Material provided Start Marker

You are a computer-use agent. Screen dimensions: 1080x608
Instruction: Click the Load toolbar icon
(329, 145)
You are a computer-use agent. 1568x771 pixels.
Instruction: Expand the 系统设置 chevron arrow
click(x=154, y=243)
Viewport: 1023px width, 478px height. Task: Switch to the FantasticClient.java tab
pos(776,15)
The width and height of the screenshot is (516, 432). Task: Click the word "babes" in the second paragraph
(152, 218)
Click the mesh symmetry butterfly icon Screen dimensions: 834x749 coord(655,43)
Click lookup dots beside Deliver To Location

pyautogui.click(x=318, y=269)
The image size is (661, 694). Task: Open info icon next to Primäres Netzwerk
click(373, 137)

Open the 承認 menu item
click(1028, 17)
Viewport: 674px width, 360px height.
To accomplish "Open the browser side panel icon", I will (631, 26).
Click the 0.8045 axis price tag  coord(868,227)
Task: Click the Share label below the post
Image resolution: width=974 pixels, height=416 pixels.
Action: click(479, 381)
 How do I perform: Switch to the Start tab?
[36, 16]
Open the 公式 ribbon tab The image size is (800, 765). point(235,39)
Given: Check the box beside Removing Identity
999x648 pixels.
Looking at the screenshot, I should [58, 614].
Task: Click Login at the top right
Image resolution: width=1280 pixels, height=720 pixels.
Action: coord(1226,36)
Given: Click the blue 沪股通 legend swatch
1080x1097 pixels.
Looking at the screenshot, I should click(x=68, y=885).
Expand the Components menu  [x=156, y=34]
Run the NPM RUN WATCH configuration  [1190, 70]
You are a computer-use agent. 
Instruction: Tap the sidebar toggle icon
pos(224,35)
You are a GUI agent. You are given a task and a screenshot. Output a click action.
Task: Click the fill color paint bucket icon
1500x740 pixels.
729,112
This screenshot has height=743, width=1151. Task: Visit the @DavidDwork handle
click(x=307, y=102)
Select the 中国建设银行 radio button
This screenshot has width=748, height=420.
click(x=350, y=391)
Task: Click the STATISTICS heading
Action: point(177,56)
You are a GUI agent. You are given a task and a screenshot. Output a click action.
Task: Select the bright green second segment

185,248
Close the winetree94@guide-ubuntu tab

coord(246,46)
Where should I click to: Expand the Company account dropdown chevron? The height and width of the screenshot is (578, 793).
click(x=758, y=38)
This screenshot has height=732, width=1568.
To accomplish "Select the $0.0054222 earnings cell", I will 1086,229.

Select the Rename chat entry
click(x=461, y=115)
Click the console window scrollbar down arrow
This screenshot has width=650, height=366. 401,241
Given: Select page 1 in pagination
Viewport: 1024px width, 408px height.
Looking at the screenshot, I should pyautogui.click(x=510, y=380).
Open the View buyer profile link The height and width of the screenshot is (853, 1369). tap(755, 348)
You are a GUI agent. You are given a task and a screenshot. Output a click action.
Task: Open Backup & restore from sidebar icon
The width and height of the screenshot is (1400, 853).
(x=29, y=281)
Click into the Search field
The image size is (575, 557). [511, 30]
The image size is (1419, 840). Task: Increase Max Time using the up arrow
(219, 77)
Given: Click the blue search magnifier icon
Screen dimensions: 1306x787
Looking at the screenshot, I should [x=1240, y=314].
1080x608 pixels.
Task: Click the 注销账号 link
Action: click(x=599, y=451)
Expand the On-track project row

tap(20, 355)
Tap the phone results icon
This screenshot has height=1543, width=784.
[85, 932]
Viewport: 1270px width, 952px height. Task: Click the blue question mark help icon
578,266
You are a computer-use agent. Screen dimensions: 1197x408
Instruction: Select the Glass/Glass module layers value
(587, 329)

Material provided End Marker

▶ _Directions for this task_:
Output only the lines that run from the one containing "Tap the phone results icon" through the last line of the material above, both included.

▶ _Answer section_:
Tap the phone results icon
This screenshot has height=1543, width=784.
[85, 932]
Viewport: 1270px width, 952px height. Task: Click the blue question mark help icon
578,266
You are a computer-use agent. Screen dimensions: 1197x408
Instruction: Select the Glass/Glass module layers value
(587, 329)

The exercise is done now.